GAO Strikes Down Restrictive Requirements
In its February 2017 decision in Pitney Bowes, Inc., the U.S. Government Accountability Office (GAO) ordered the redraft of a solicitation document after finding that the government failed to justify the challenged specifications. The case dealt with a Request for Quotations (RFQ) for mail inserter/folder machines that could be reloaded “on the fly” and could handle all types of envelopes. The complainant challenged the specifications as unduly restrictive and asserted that they constituted a de facto sole-source. The GAO agreed, finding that the government failed to establish that the specifications were reasonably necessary to meet its operating needs.
European Court Upholds Performance Security
In its July 2017 decision in Ingsteel and Metrostav v. Úrad preverejné obstarávanie, the European Court of Justice ruled that a public body was permitted to screen bidders for letters of credit when assessing tender compliance. The case dealt with a €25.5 million Invitation to Tender (ITT) for restructuring, modernizing, and building 16 football stadiums in Slovakia.

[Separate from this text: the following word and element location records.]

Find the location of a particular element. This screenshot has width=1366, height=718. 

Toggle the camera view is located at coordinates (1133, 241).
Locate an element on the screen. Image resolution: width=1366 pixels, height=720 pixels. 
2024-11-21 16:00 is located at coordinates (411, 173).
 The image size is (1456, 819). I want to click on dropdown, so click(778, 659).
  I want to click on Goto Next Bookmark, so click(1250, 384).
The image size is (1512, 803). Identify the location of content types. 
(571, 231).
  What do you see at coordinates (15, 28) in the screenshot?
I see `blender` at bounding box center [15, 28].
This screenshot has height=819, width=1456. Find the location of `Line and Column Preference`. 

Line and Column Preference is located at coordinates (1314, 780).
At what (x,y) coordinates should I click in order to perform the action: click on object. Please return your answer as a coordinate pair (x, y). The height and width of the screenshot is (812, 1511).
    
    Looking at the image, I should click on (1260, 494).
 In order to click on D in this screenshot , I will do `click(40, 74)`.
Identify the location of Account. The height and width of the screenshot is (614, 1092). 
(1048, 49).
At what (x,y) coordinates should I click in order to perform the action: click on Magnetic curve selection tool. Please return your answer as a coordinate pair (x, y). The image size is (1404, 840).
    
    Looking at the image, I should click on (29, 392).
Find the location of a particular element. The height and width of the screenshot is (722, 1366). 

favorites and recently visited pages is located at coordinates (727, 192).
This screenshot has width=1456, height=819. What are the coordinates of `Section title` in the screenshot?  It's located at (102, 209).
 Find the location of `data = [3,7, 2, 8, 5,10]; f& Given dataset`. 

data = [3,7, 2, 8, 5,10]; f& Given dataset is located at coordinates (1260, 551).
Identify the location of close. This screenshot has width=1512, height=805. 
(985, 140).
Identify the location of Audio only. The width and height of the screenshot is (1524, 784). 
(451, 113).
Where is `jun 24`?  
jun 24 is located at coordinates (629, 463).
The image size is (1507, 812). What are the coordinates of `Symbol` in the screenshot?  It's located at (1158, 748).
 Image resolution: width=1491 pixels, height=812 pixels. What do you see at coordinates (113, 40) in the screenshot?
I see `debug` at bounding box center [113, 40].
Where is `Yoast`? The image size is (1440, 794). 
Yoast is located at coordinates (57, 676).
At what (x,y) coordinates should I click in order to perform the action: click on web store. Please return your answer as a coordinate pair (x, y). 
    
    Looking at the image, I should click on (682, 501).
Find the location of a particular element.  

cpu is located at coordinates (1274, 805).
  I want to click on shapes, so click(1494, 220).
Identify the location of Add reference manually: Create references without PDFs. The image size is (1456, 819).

The complainant’s bid was rejected after it was unable to provide the required letter of credit in the prescribed form and instead provided a sworn statement confirming that it could provide the letter if its bid was successful. The Court rejected the complaint and ruled that a letter of credit was a valid bid requirement under European law.
GAO Strikes Down Airtanker Restrictions
In its November 2017 decision in Global SuperTanker Services, LLC., the U.S. Government Accountability Office (GAO) ordered the redraft of a solicitation after finding that the government was unable to defend the challenged specifications. The case dealt with an RFP for airtanker services for wildlife firefighting. The complainant challenged the government’s 5,000-gallon maximum size restrictions, arguing that it unduly limited competition. The GAO agreed, noting that the government had the onus of justifying restrictive specifications and stating that after reviewing the record it was “unable to conclude that the specifications included in the RFP are necessary to meet the agency’s needs.”
As these cases illustrate, public institutions should carefully consider the requirements set down in their solicitation documents to ensure that they do not create unnecessarily restrictive barriers to open competition, since requirements are coming under increasing scrutiny and the introduction of unnecessary barriers to competition creates a heightened risk of legal challenge.